페이지

2022년 2월 18일 금요일

Deep neural network development and TensorFlow

 As we well see in Chapter 3, Building Blocks of Deep Neural Networks, a deep neural network in essence consists of matrix operations(addition, subtraction, multiplication), nonlinear transformations, and gradient-based updates computed by  using the derivatives of theses components.

In the world of academia, researchers have historically often used efficient prototyping tools such as MATLAB' to run models and prepare analyses. While this approach allows for rapid experimentation, it lacks elements of industrial software development, such as object-oriented(oo) development, that allow for reproducibility and clean software abstractions that allow tools to be adopted by large organizations. These tools also had difficulty scaling to large dataset and could carry heavy licensing fees for such industrial use cases. However, prior to 2006, this type of computational tooling was largely sufficient for most use cases. 

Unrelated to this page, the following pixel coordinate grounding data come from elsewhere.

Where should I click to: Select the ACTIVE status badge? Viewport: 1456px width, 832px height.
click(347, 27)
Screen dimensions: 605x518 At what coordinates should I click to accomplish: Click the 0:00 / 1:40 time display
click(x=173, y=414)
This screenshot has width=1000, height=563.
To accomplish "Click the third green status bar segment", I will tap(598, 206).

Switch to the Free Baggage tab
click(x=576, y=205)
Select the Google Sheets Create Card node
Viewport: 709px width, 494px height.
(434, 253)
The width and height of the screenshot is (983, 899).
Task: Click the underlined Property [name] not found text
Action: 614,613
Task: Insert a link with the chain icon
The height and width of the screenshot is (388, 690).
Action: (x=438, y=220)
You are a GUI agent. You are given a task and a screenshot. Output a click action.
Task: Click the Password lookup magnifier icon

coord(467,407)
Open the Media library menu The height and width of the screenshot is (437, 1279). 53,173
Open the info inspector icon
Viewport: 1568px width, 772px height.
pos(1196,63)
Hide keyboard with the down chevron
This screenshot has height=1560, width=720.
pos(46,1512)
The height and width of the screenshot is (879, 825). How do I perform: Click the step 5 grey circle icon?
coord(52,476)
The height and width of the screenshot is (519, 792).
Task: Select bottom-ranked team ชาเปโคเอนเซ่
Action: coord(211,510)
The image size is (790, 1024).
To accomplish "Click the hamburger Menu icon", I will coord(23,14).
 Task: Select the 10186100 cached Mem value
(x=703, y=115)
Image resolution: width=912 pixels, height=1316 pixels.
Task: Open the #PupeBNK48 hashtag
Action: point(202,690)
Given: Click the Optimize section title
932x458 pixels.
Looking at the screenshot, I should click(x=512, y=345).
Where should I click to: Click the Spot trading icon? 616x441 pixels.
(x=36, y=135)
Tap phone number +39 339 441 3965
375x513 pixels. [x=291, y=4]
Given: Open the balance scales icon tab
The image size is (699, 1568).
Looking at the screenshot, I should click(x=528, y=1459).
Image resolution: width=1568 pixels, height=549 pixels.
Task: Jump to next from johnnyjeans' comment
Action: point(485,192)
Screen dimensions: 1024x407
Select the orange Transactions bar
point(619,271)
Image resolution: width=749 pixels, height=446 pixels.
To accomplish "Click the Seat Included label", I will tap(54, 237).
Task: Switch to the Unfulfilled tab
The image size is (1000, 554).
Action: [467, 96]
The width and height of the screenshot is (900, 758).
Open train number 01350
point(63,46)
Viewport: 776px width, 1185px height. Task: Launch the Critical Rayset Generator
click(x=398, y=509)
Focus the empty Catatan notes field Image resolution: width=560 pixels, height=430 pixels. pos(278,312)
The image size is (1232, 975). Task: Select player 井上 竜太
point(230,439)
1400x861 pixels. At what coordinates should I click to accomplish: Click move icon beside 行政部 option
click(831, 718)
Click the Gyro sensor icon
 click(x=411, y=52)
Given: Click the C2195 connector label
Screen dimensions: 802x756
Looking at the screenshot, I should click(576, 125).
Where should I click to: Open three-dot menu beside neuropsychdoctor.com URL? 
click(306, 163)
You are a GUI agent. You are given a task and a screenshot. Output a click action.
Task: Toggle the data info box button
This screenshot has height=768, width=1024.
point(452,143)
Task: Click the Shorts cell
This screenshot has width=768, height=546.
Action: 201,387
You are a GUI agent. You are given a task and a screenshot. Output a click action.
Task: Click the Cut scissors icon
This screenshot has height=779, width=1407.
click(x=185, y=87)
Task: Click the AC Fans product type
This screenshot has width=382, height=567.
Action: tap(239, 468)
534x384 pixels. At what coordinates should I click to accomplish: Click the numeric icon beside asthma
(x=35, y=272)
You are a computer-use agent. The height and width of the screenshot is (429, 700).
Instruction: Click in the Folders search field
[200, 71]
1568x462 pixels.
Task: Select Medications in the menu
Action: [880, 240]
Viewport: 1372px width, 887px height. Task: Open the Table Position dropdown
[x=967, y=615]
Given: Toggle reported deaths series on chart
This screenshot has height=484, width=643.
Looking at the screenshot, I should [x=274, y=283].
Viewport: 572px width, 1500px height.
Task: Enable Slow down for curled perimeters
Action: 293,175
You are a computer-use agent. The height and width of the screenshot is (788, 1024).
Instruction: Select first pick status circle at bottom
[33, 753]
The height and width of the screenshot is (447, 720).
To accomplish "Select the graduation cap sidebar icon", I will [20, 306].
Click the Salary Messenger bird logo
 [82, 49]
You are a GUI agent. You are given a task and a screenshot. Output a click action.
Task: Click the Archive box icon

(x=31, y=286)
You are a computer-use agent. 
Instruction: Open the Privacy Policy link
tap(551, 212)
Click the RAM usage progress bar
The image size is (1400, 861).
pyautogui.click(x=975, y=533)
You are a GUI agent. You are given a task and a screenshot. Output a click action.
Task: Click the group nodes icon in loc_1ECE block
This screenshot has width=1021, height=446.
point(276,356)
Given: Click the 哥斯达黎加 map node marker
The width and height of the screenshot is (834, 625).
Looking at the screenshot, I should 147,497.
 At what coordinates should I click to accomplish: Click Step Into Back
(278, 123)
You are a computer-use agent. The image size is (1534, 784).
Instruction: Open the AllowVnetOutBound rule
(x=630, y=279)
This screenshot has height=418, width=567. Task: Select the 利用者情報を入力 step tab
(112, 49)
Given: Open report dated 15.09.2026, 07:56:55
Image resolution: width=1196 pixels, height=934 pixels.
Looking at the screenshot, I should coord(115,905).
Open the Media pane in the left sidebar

However, as the datasets being tackled with deep neural network algorithms grew, groundbreaking results were achieved such as:

- Image classification on the ImageNet dataset

- Large-scale unsupervised discovery of image patterns in YouTube videos

- The creation of artificial agents capable of playing Atari video games and the Asian board game GO with human-like skill

- State-of-the-art language translation via the BERT model developed by Google


The model developed in these studies exploeded in complecity along with the size of the datasets they were applied to (see Table 2.2 to get a sense of the immense scale of some of these models). As industrial use case required robust and scalable frameworks to develop and deploy new neural networks, serveral academic groups and large technology companies invested in the development of generic toolkits for the implementation of deep learning models. These software libraries codified common patterns into reusable abstrations, allowing even complex models to be oftern embodied in relatively simple expreimental scripts.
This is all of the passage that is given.